New apartment buildings built near regular mass transit lines in Minneapolis will no longer have to provide off-street parking spaces for all their tenants.

The Minneapolis City Council on Friday approved an amendment to its zoning code that will mean small apartment buildings built within a quarter mile of a regular bus service, or a half mile of a rail service, will not need any off-street parking for its residents, WCCO reports.

The new rule applies to buildings with fewer than 50 units outside of downtown, and was put forward as a way of making apartment construction more affordable for developers, keeping rents low for tenants, and boosting transit use.
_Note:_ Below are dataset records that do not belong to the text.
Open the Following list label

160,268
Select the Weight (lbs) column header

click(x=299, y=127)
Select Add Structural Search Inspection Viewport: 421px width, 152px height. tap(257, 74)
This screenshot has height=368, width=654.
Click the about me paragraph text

The Star Tribune notes large apartment buildings with more than 50 units will still have to provide some off-street parking, but developers only need to provide one space for every two apartments, rather than one for each.
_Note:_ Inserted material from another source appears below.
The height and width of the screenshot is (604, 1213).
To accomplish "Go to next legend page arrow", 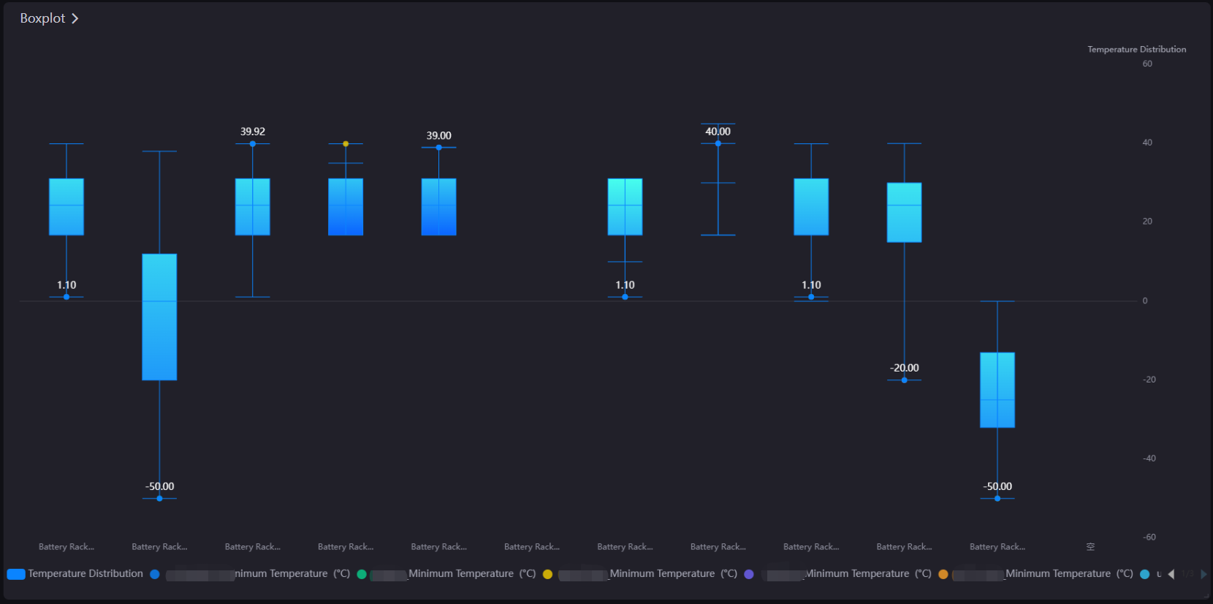I will point(1204,574).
"This change will allow developers to stop designing their projects around parking," council member Lisa Bender – who proposed the change – told a meeting Friday. "It will allow more flexibility in design and I think people will be a lot more excited about the projects they see coming into their neighborhoods."

Bender said that the ordinance will benefit small-scale, non-luxury developments, the Star Tribune notes.

This is because having to provide off-street parking can be prohibitively expensive for developers, who then pass on the additional costs to renters. A council document released last month estimated a single above-ground off-street parking space adds $20,000 onto the cost of construction.

An underground parking space meanwhile sets developers back around $55,000.

Council limits flavored tobacco sales

Another decision made at Friday's council meeting will see the price of cigars increased to a minimum of $2.60 per stick, as well as restrictions of the sale of flavored tobacco.

KSTP reports city convenience stores will no longer be able to sell flavored tobacco products, namely cigars, electronic cigarettes or hookah tobacco (flavored cigarettes are already banned).

Only specialist tobacco-product shops will be allowed to sell flavored tobacco, bringing its availability in Minneapolis from Jan. 1 down from 420 stores currently, to just 25.

KSTP notes city leaders wanted to restrict the sale as they are popular among youths when they start smoking.